-- To be done --
Select every line below that contains the string "target", and copy each one. Matching is case-sensitive.
· · · · · · ·
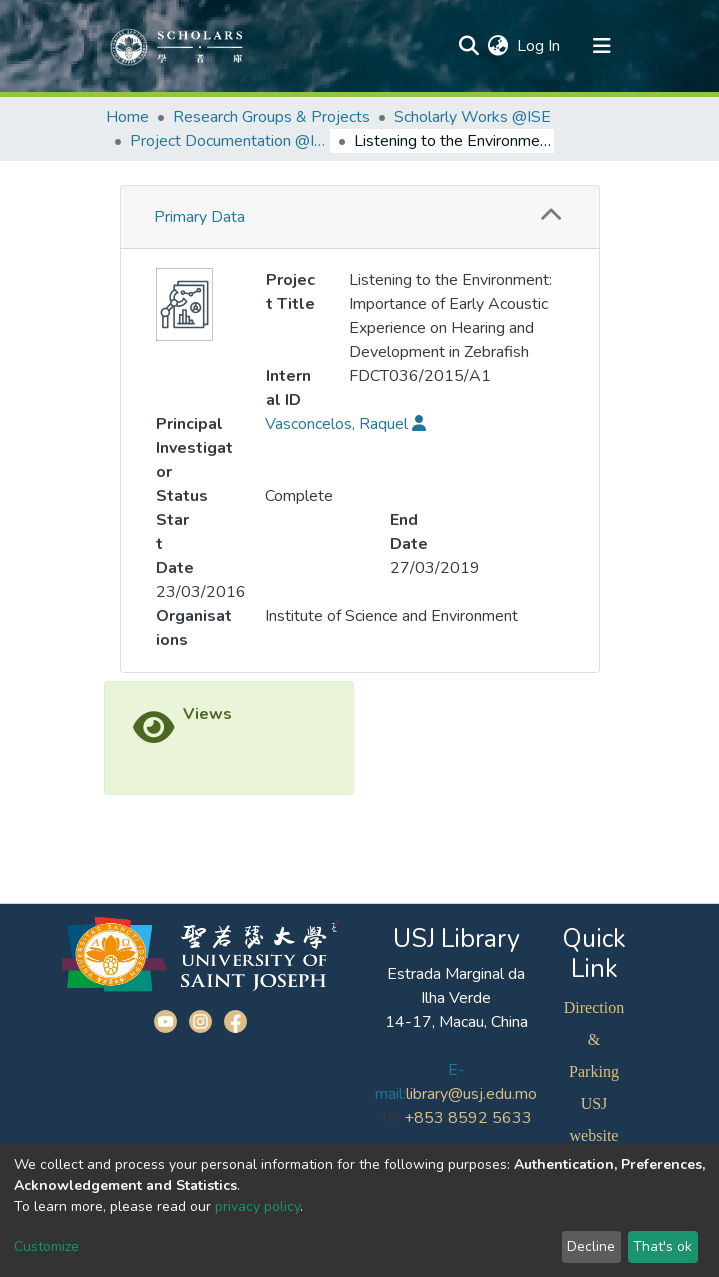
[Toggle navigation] (602, 46)
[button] (498, 46)
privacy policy (257, 1206)
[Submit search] (469, 46)
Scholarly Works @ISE (472, 117)
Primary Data (199, 217)
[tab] (360, 217)
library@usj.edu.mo (471, 1094)
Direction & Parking (594, 1039)
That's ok (662, 1246)
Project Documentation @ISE (230, 141)
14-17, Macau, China (456, 1022)
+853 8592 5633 (468, 1118)
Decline (591, 1246)
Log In (539, 46)
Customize (46, 1246)
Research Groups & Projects (271, 117)
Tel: (392, 1118)
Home (127, 117)
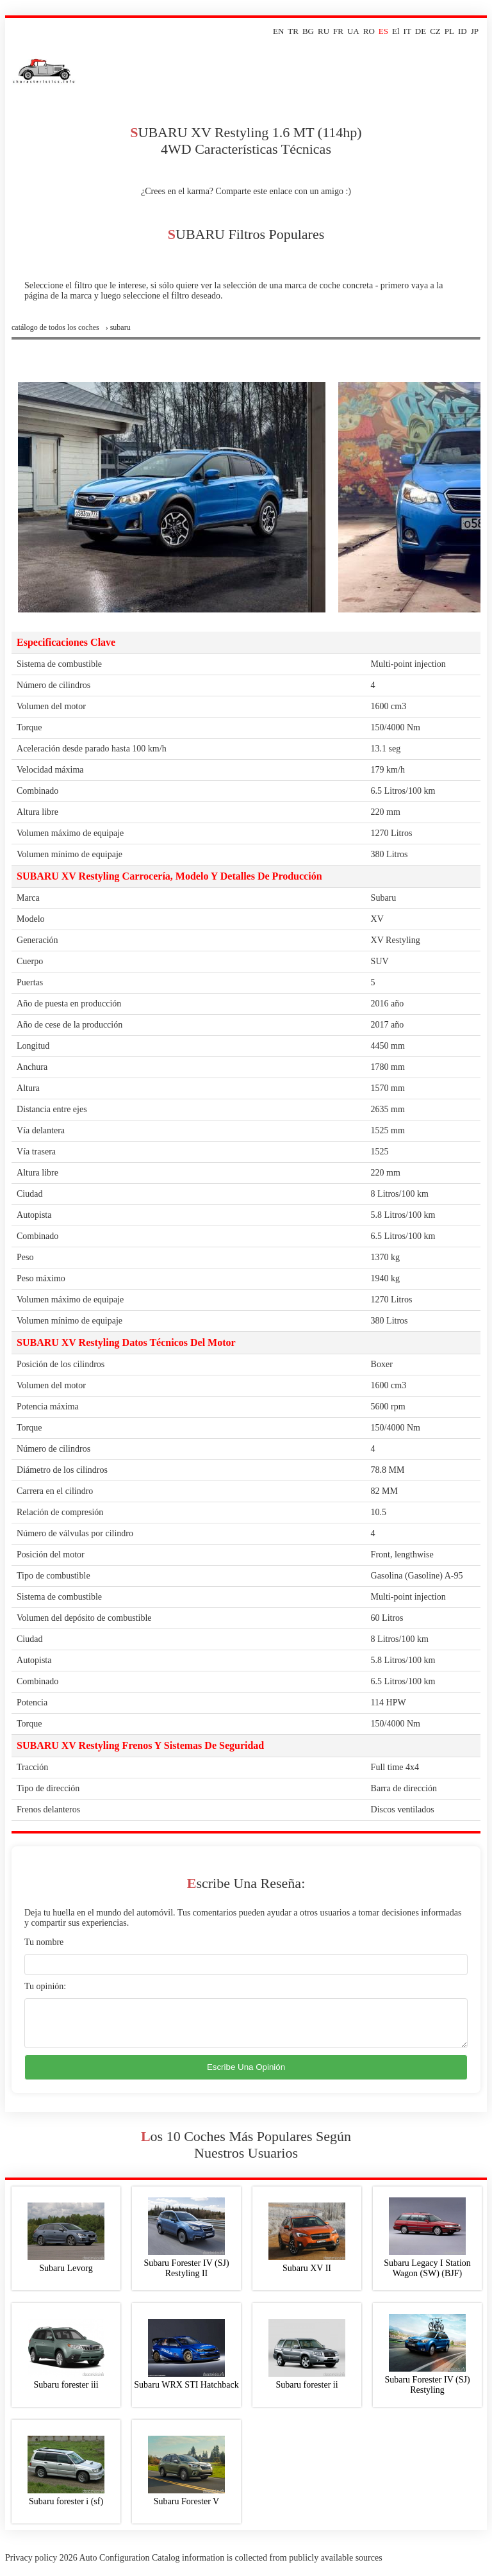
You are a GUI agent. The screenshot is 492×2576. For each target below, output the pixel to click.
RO (369, 31)
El (396, 31)
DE (420, 31)
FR (338, 31)
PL (449, 31)
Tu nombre (43, 1942)
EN (278, 31)
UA (353, 31)
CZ (435, 31)
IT (407, 31)
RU (323, 31)
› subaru (118, 327)
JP (475, 31)
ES (383, 31)
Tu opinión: (45, 1986)
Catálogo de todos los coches (55, 327)
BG (308, 31)
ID (462, 31)
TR (293, 31)
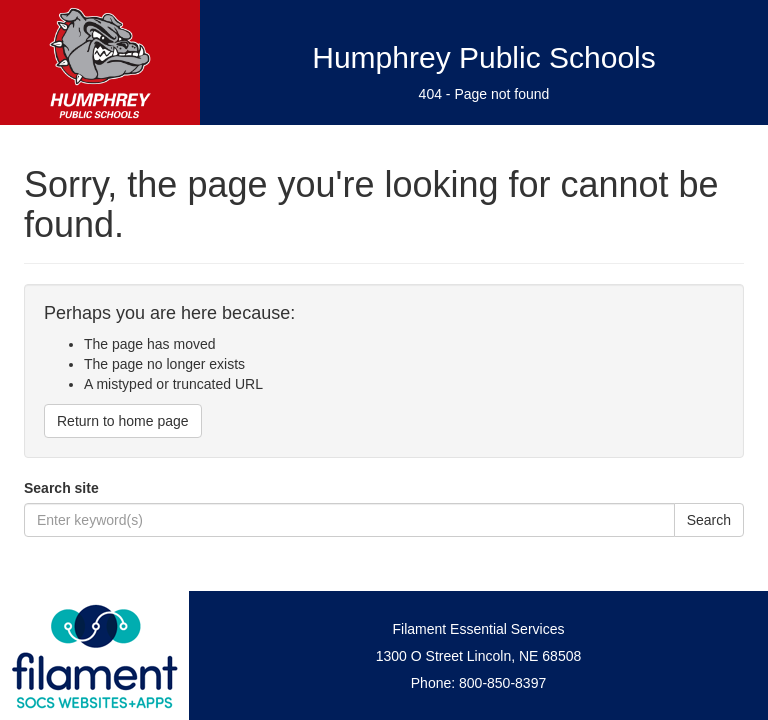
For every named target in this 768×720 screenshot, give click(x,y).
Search (709, 520)
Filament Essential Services (479, 629)
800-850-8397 (502, 683)
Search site (61, 488)
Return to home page (123, 421)
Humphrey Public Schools (484, 57)
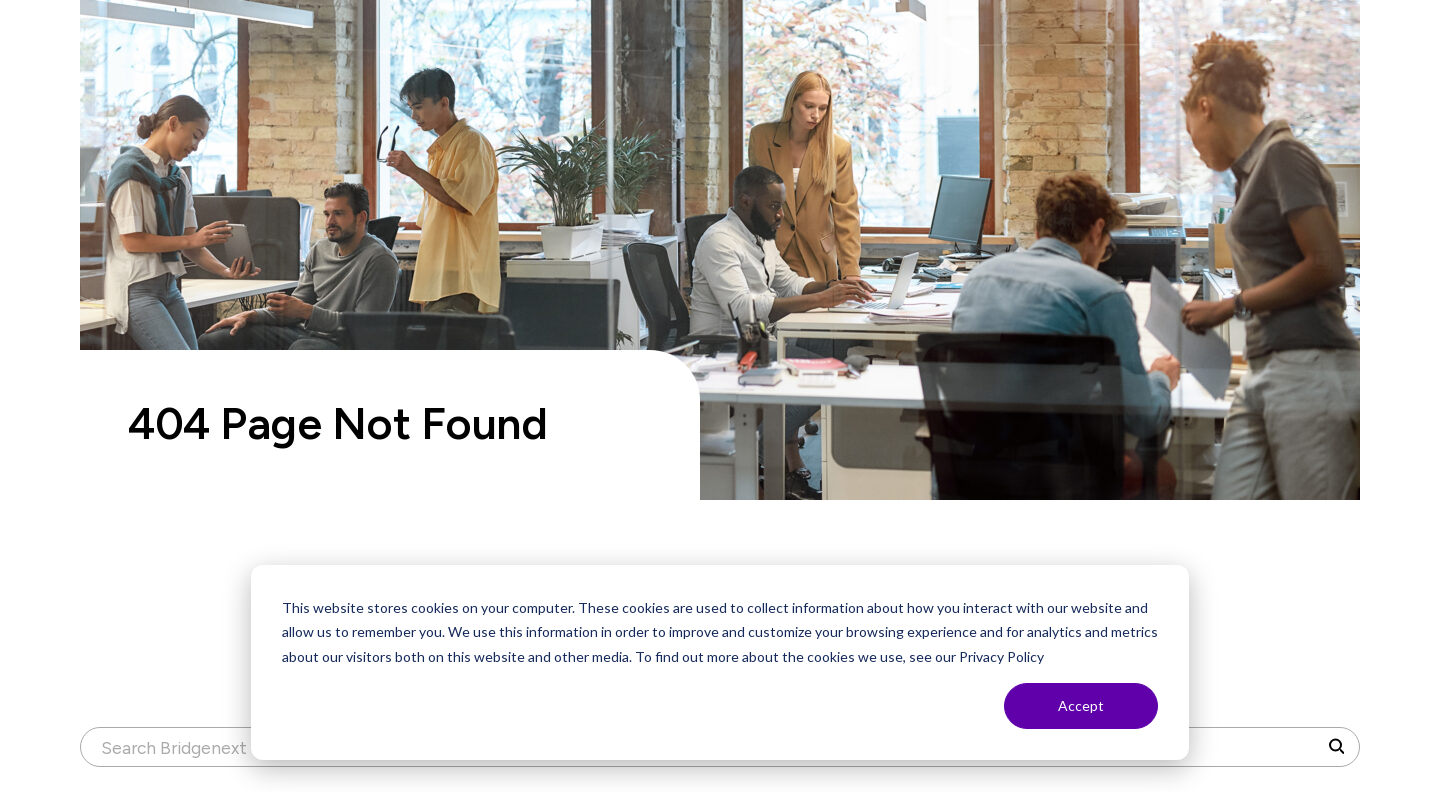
· · · · · · ·
-- The solution --
You are a GUI agent. The screenshot is 492×2576. For each target below, output the pixel to click.
For every named target in this 768×720 screenshot, give click(x,y).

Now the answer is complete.